Gegevens voor het aanwijzen van tekst en elementen:
====================
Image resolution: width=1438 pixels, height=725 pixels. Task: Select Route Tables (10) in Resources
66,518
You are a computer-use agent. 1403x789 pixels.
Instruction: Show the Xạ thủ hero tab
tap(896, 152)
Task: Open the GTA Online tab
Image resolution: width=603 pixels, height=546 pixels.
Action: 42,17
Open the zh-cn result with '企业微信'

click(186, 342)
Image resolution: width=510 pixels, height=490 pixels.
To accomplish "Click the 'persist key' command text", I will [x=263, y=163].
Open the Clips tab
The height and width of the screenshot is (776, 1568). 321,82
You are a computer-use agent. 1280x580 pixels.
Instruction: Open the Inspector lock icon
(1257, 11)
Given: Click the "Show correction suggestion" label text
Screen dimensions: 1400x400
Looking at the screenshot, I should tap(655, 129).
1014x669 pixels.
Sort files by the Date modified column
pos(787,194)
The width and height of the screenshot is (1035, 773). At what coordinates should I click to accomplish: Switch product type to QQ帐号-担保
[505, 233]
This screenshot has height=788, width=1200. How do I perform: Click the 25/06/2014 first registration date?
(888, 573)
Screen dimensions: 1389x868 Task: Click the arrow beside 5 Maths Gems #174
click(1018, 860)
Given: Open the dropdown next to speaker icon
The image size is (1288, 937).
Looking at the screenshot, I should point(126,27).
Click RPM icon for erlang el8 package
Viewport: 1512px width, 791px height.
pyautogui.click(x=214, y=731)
====================
Wat gevraagd wordt: Geef de regels van het materiaal letterlijk terug, beginnend bij de eerste regel en eindigend bij de regel met "click(186, 342)", beide inbegrepen.

Juiste uitkomst:
Image resolution: width=1438 pixels, height=725 pixels. Task: Select Route Tables (10) in Resources
66,518
You are a computer-use agent. 1403x789 pixels.
Instruction: Show the Xạ thủ hero tab
tap(896, 152)
Task: Open the GTA Online tab
Image resolution: width=603 pixels, height=546 pixels.
Action: 42,17
Open the zh-cn result with '企业微信'

click(186, 342)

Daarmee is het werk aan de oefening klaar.